Delhi is far friendlier to cars than it is to people. Vehicles operate in an elaborate feudal order on the city's roads: the size of your car, and the fact that you own one, demonstrates your relative power and dictates the right of way. Delhi has the highest percentage of road space of any major city in the country—space that has only increased over the past two decades with the construction of nearly 100 flyovers. In that time, the number of cars in the city has grown at roughly three times the rate of its population. But car users form a surprisingly small percentage of the city. Car trips form only 20 percent of all motor vehicle trips taken every day in Delhi, and at least 60 percent of all trips are made using public transport—buses, metro and auto rickshaws.

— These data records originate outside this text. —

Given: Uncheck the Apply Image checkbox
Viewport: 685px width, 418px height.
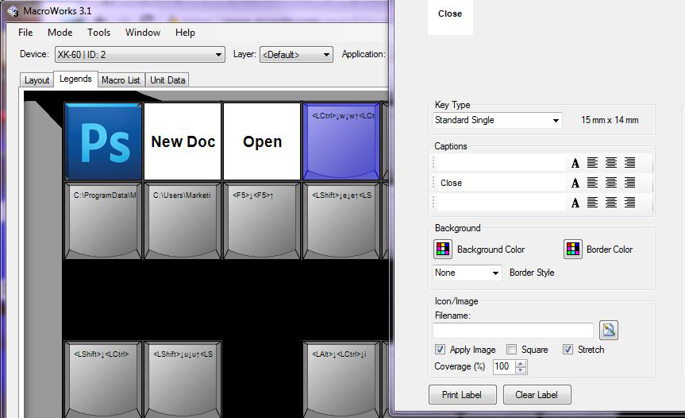Looking at the screenshot, I should [440, 350].
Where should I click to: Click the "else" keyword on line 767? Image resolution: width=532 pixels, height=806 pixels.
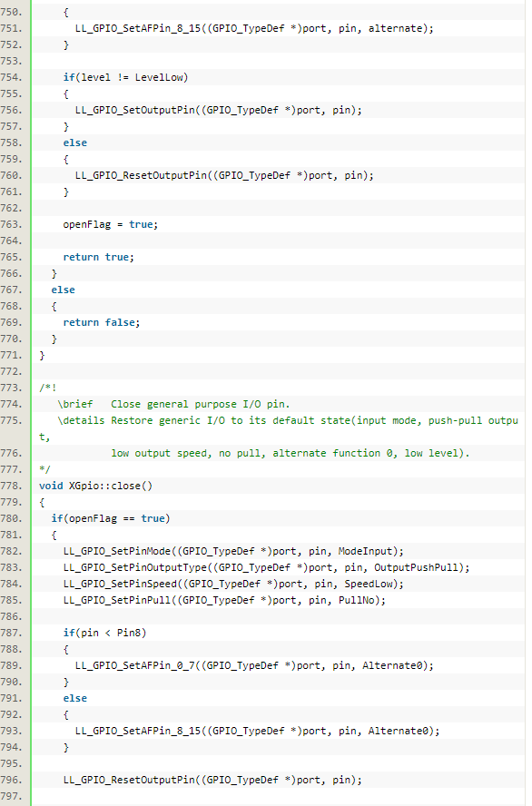coord(63,290)
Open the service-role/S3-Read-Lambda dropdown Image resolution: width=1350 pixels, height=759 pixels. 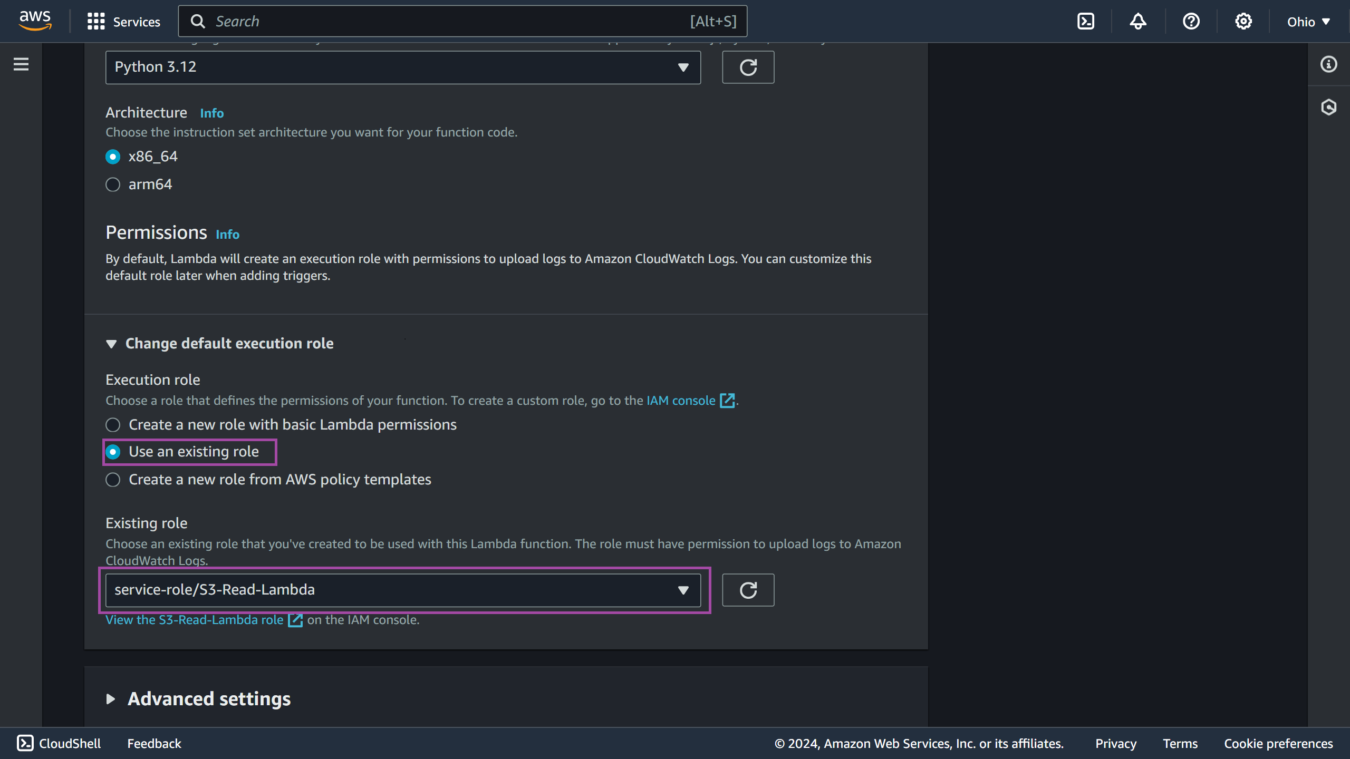(x=403, y=590)
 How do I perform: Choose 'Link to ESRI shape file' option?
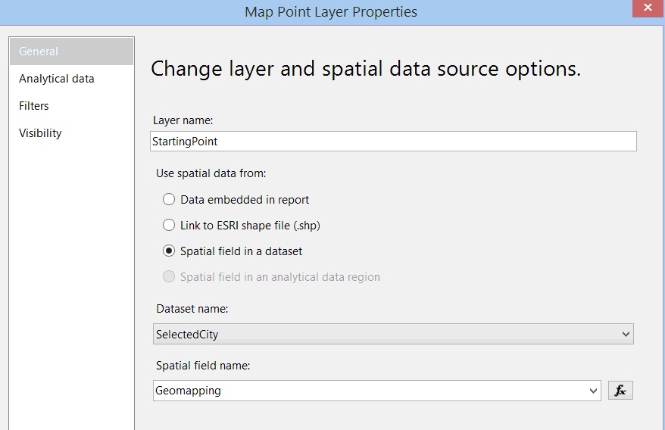click(169, 225)
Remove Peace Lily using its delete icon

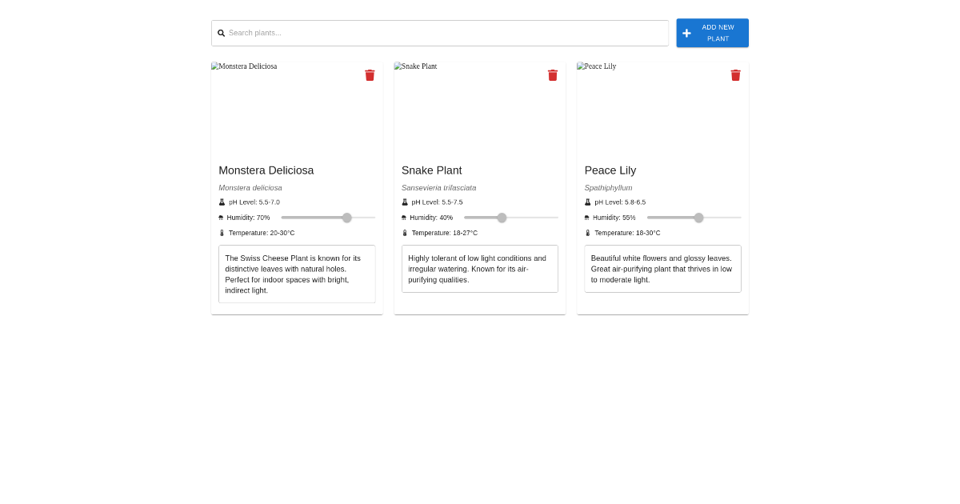pyautogui.click(x=735, y=74)
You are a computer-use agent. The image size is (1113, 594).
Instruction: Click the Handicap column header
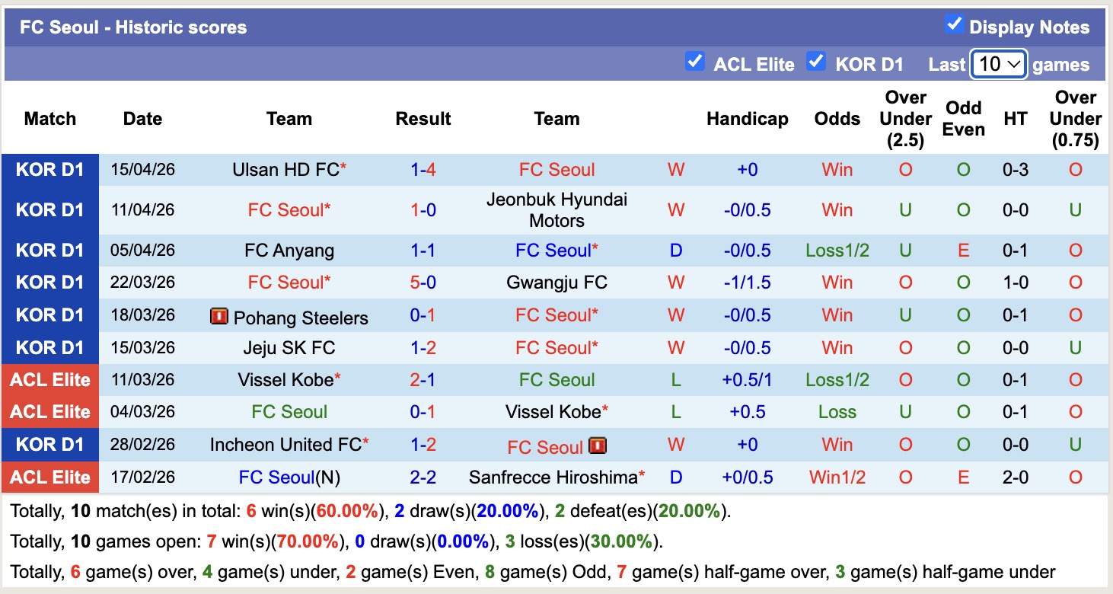747,119
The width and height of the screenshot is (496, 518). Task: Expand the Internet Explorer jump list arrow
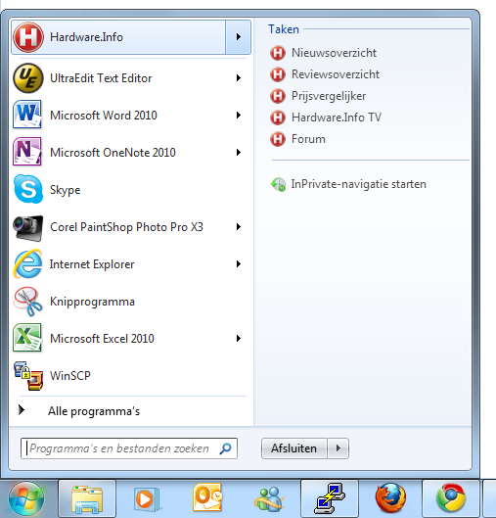[x=239, y=263]

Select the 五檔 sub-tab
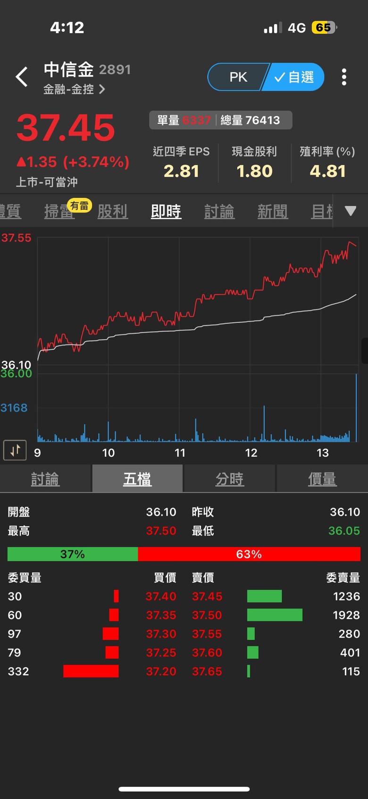click(x=137, y=479)
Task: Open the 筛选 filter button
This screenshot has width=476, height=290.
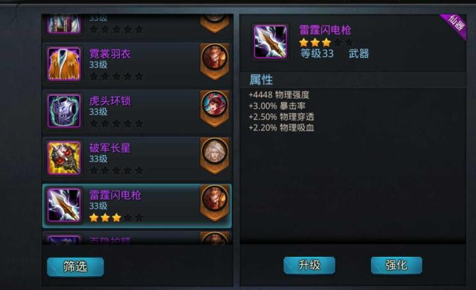Action: click(75, 267)
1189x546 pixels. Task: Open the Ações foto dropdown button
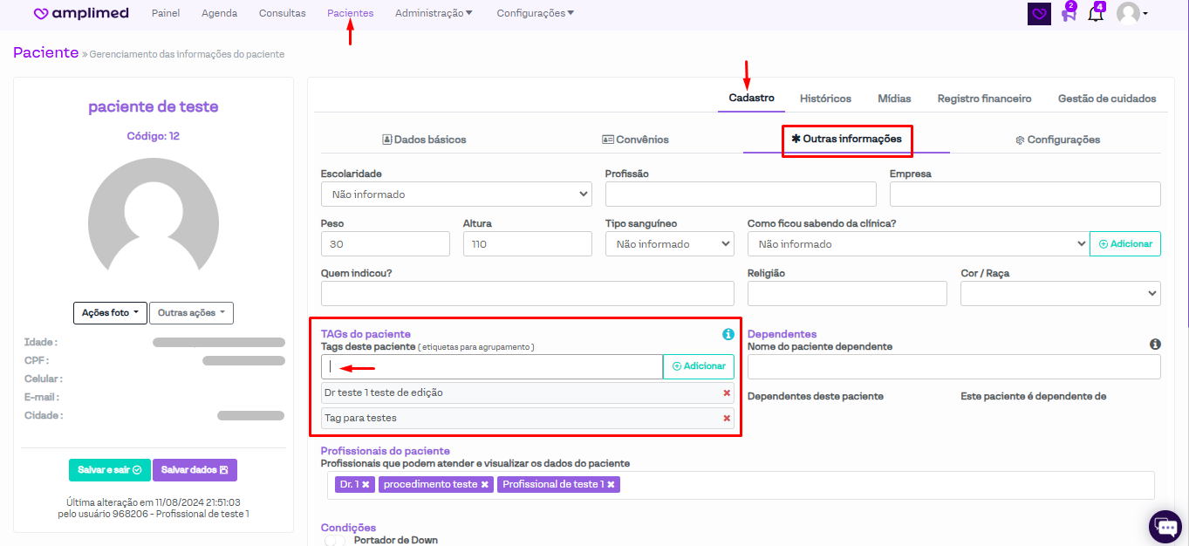point(110,313)
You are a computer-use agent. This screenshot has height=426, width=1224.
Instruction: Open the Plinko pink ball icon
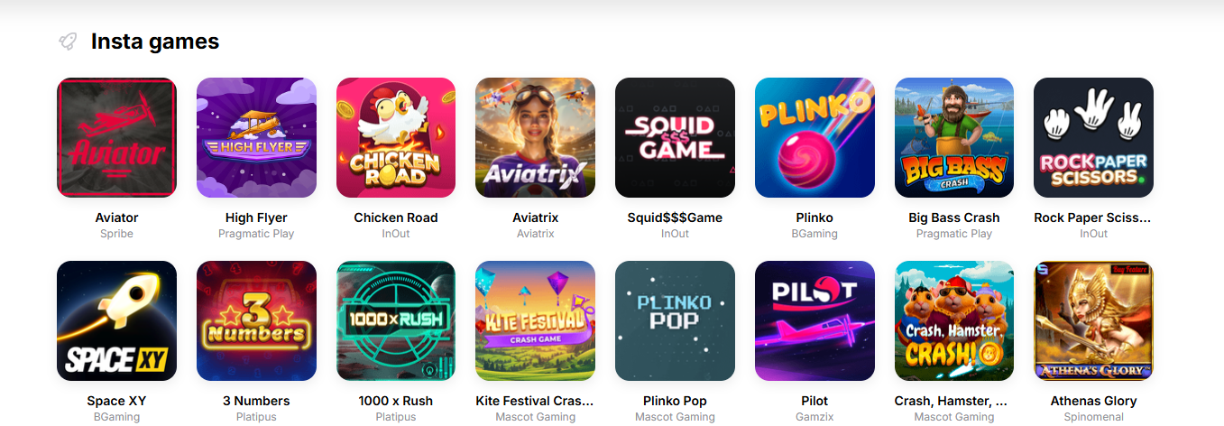point(814,137)
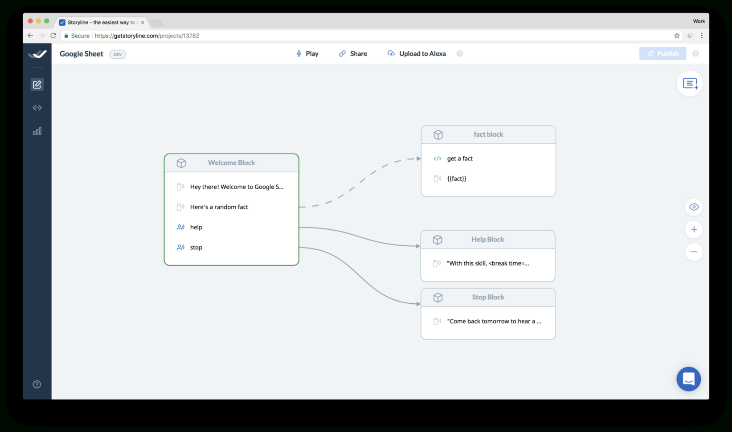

In this context, the Delhi government's recent “Odd-Even” experiment, whose second iteration concluded this Saturday, on 30 April, has proved—perhaps unintentionally—to be very revealing. The original intent of the scheme—to lower pollution levels in the city by lowering vehicular emissions—remains contested; the immediate effect of the scheme was instead a reduction in traffic and road congestion. During the two weeks of the scheme, road space miraculously appeared for the majority of Delhi citizens, who commute by bus, auto, bike, cycle or on foot. The trials reiterated the existence of a different Delhi, one that has been forming for the last three decades: the “Tenth Delhi,” most of which does not use cars, does not live in planned colonies or work in formal businesses. The more democratic allotment of space that occurred during odd-even has implications beyond transport and roads. It raises the question of what a democratic city—in which the majority of the population is given importance instead of the elite few—should look like.